**Coca-Cola Enhances Last-Mile Delivery Strategy in India**
Coca-Cola is ramping up its direct-to-store delivery approach to enhance its last-mile reach in India, reducing dependence on intermediaries and traditional wholesale channels. This strategy allows the company to exercise greater control over costs and profitability, even as quick commerce, while growing, remains a smaller segment of its distribution network. The company has committed to significant investments to bolster last-mile access, although specific financial details have not been disclosed.
With a robust presence in India, Coca-Cola operates nearly 6 million retail outlets, maintains 1.5 million coolers, and is expanding its fleet of over 5,000 electric vehicles (EVs) for product distribution. John Murphy, the Chief Financial Officer and President of The Coca-Cola Company, highlighted the vast potential for expanding direct reach, noting that many outlets still do not sell beverages. He anticipates increased traction in this area over the coming year.
While quick commerce is strategically important, it currently represents a modest portion of Coca-Cola’s overall business. Murphy stated that while it will gain momentum over time, the broader digitization of the economy serves as a significant advantage for the company. Coca-Cola’s beverage portfolio includes popular brands such as Thums Up, Sprite, Maaza, and Kinley, with manufacturing and distribution supported by Hindustan Coca-Cola Beverages (HCCB), which operates 15 plants and collaborates with multiple independent bottlers across the country.

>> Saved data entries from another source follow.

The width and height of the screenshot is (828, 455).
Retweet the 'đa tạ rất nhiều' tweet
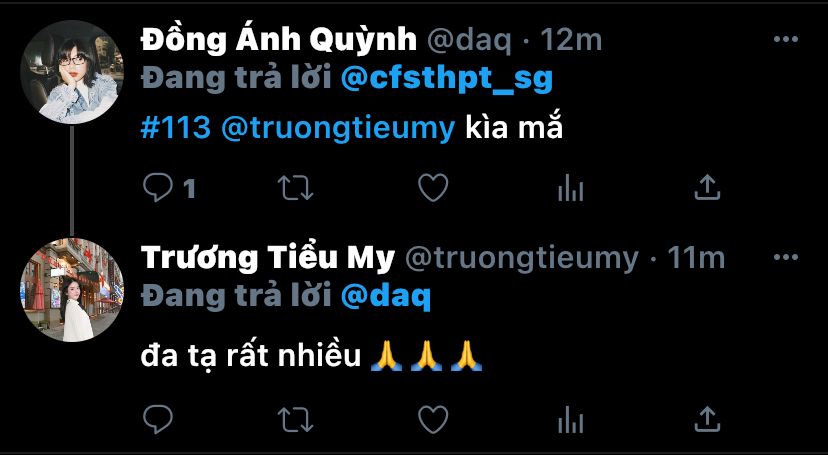(296, 420)
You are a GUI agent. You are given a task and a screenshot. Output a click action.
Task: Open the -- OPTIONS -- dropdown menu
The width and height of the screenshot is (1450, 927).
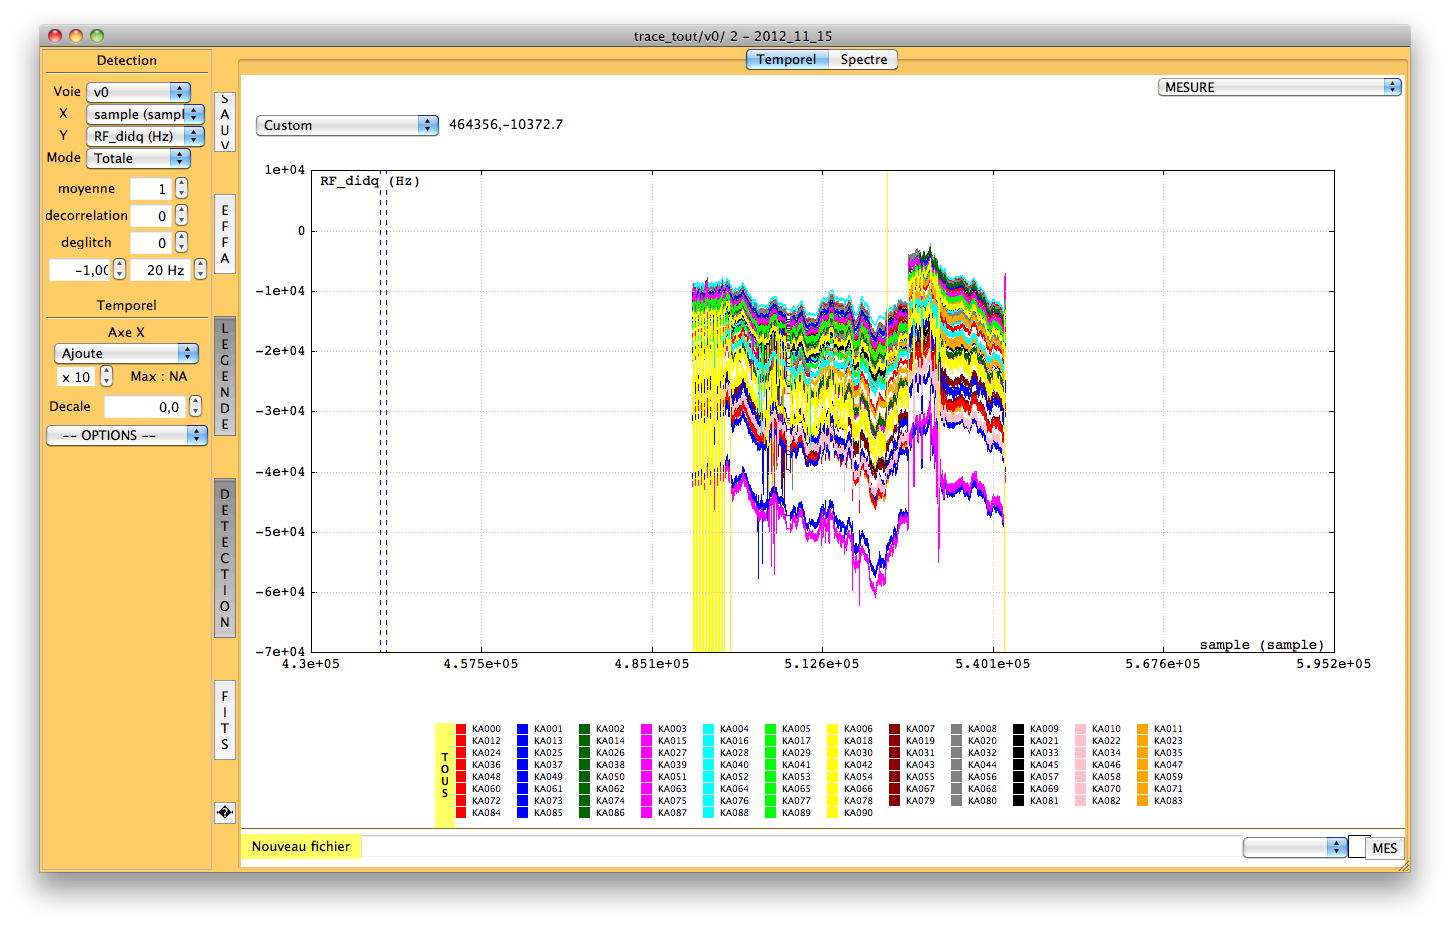click(x=126, y=436)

This strategic shift comes as various fast-moving consumer goods (FMCG) companies reassess their online and direct-to-consumer strategies in a rapidly changing retail environment. For instance, ITC Ltd recently phased out its standalone e-commerce platform, redirecting its focus toward third-party e-commerce and quick commerce partners to enhance reach and optimize distribution costs.
Coca-Cola’s intensified focus on direct-to-store routes is also a response to increasing competition from local brands like Campa Cola and Lahori Jeera, which have quickly gained market share. According to NielsenIQ data, these local challengers have doubled their combined share in the carbonated soft drinks market to nearly 15% from about 7% a year earlier. In contrast, the combined market share of Coca-Cola and PepsiCo has decreased from 93% to around 85%, indicating a shift in the competitive landscape.
As Coca-Cola continues to adapt its strategies in response to market dynamics, the company is well-positioned to leverage its extensive distribution network and brand portfolio to maintain its leadership in the beverage industry.
**FAQ**
**What is Coca-Cola’s strategy for last-mile delivery in India?**
Coca-Cola is enhancing its direct-to-store delivery approach to improve last-mile reach, reduce reliance on intermediaries, and gain better control over costs and profitability.